* [REQUIREMENT]
Without its pictures, the listing below is to be transcribed exactly.

[DATA UNDER STUDY]

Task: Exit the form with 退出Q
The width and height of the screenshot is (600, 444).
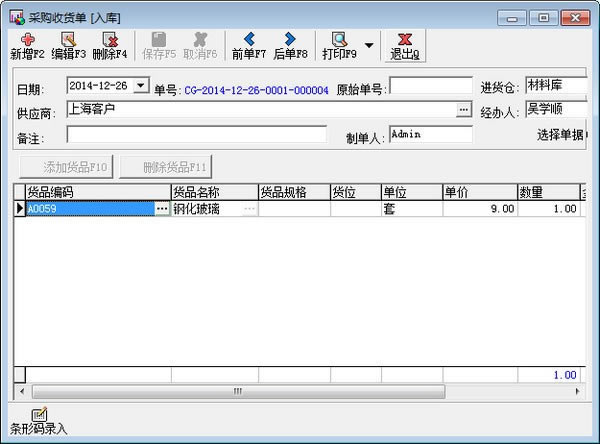Action: 404,40
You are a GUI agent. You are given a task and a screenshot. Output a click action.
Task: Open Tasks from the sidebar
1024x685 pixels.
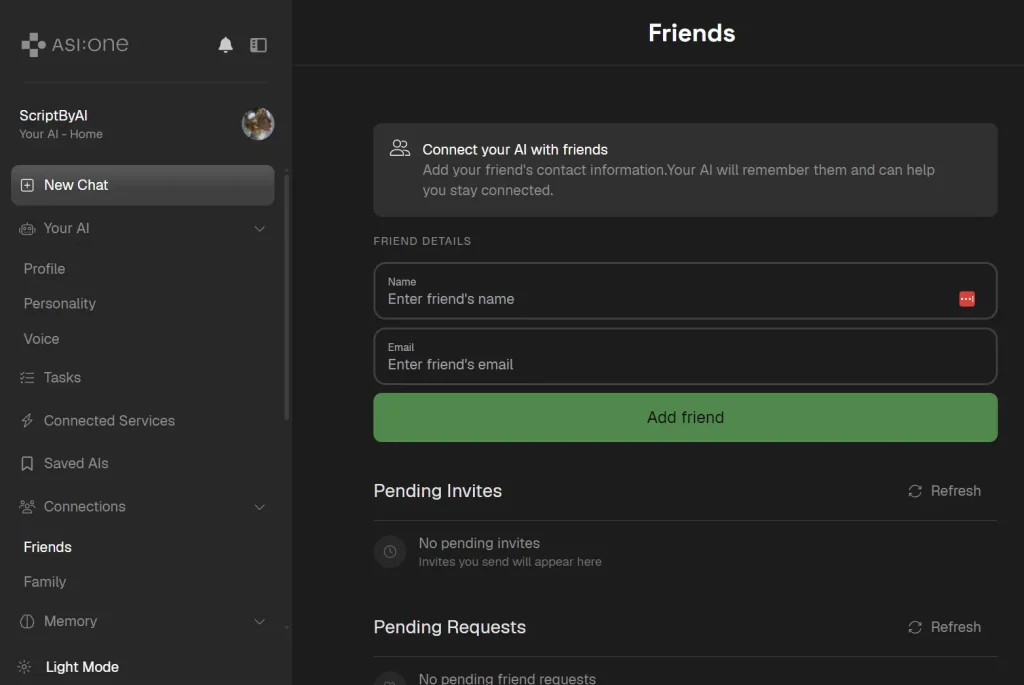[62, 378]
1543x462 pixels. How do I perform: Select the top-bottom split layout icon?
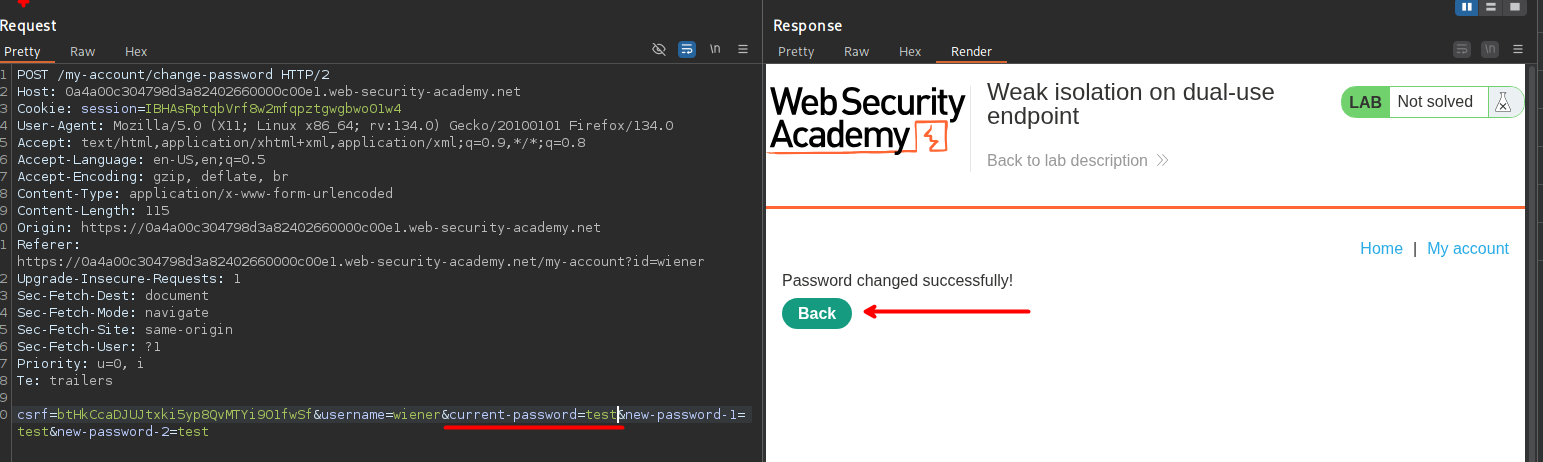[x=1491, y=7]
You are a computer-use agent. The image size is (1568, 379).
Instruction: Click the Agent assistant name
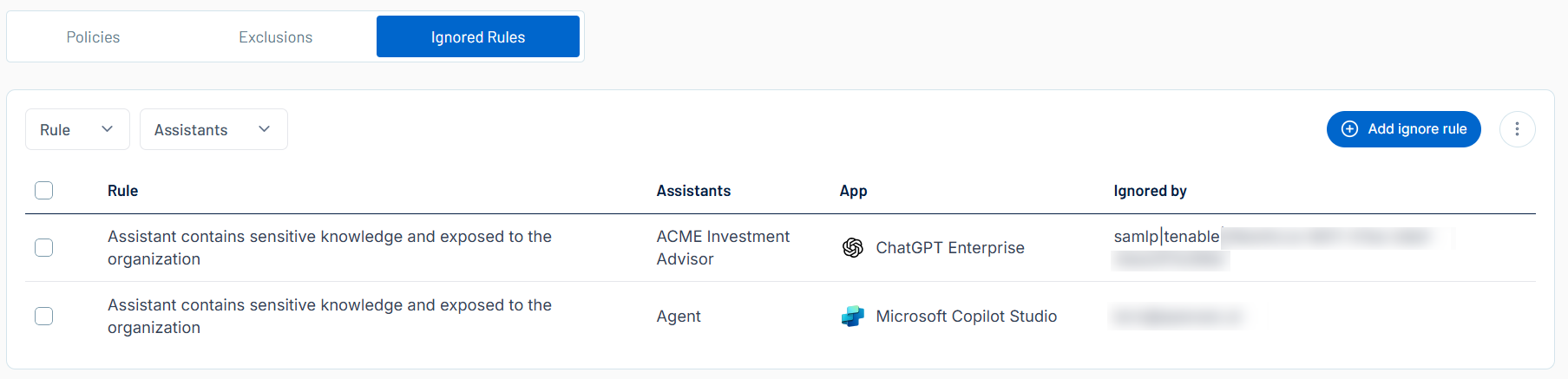pos(679,317)
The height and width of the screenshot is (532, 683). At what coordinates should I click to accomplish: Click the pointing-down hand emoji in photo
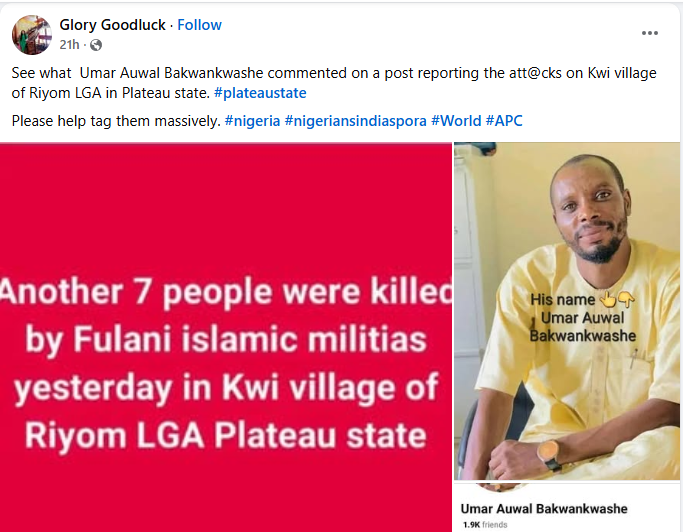[x=626, y=299]
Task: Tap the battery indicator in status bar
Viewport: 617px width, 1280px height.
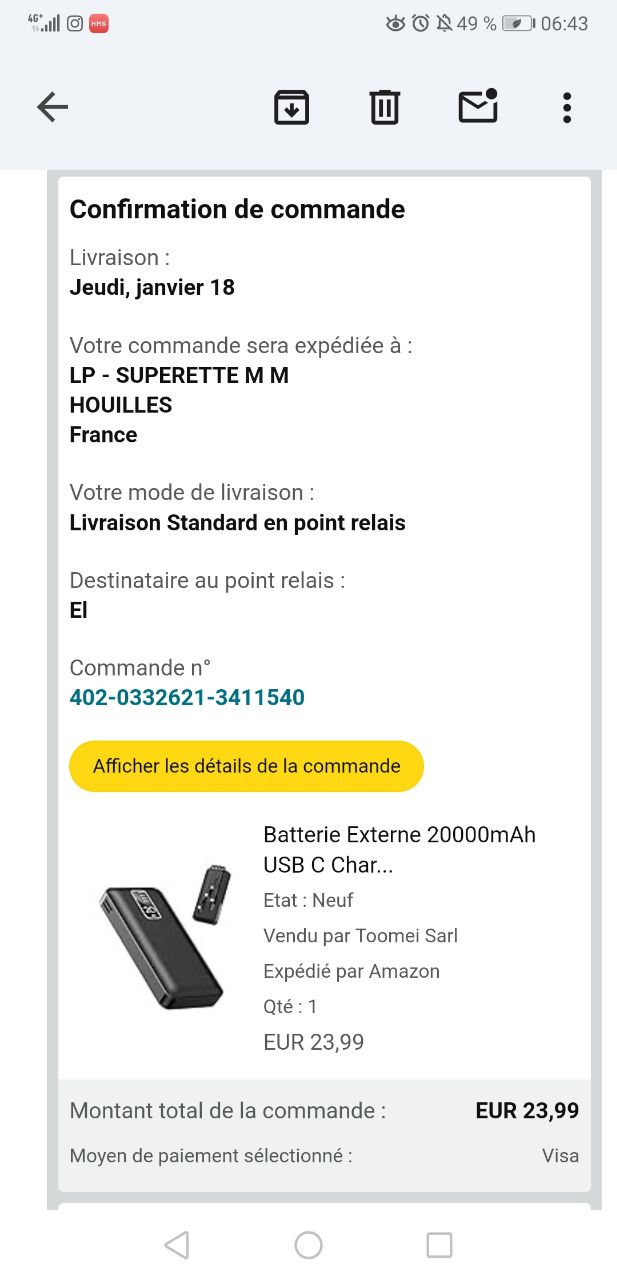Action: pos(517,23)
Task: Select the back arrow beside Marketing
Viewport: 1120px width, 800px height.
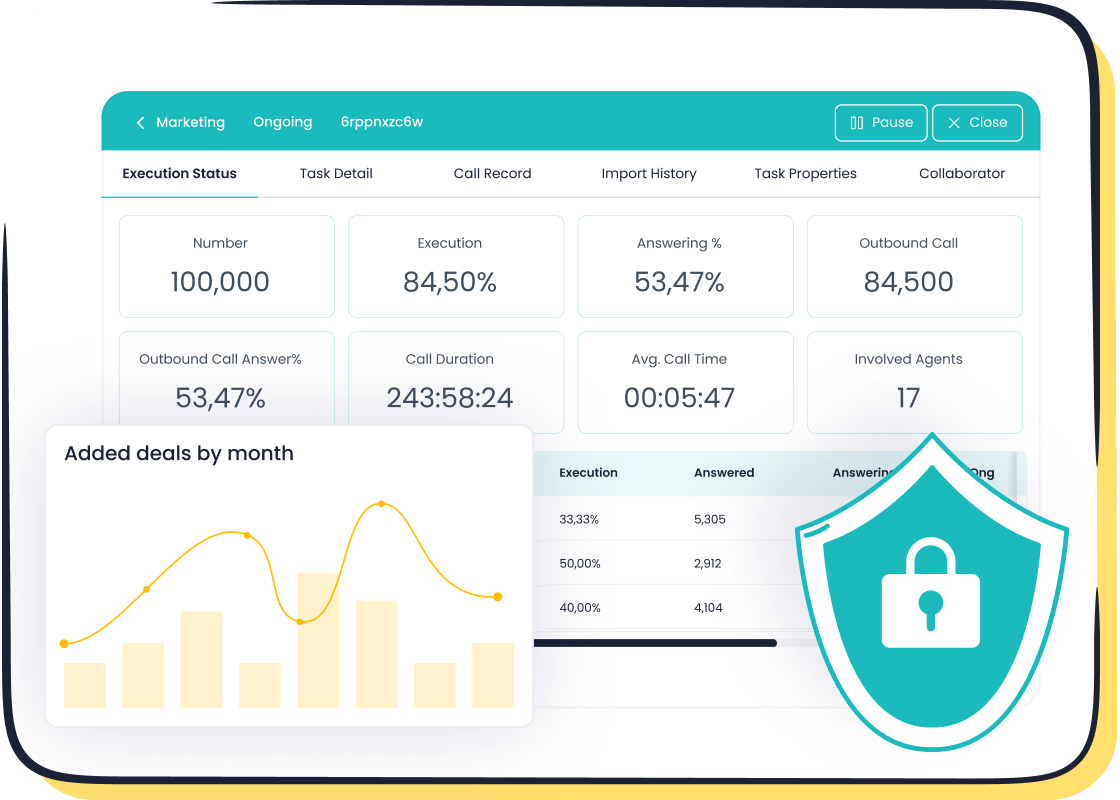Action: point(140,122)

[/DATA UNDER STUDY]

* [ANSWER FOR THE TASK]
Task: Exit the form with 退出Q
The width and height of the screenshot is (600, 444).
Action: 404,40
You are a GUI agent. You are given a task and a screenshot. Output a click action.
Task: Open Tasks from the sidebar
1024x685 pixels.
[62, 378]
1543x462 pixels. How do I perform: Select the top-bottom split layout icon?
[x=1491, y=7]
You are a computer-use agent. The image size is (1568, 379).
Instruction: Click the Agent assistant name
pos(679,317)
The height and width of the screenshot is (532, 683). At what coordinates should I click to accomplish: Click the pointing-down hand emoji in photo
[x=626, y=299]
Task: Tap the battery indicator in status bar
Viewport: 617px width, 1280px height.
Action: pos(517,23)
Task: Select the back arrow beside Marketing
Viewport: 1120px width, 800px height.
Action: point(140,122)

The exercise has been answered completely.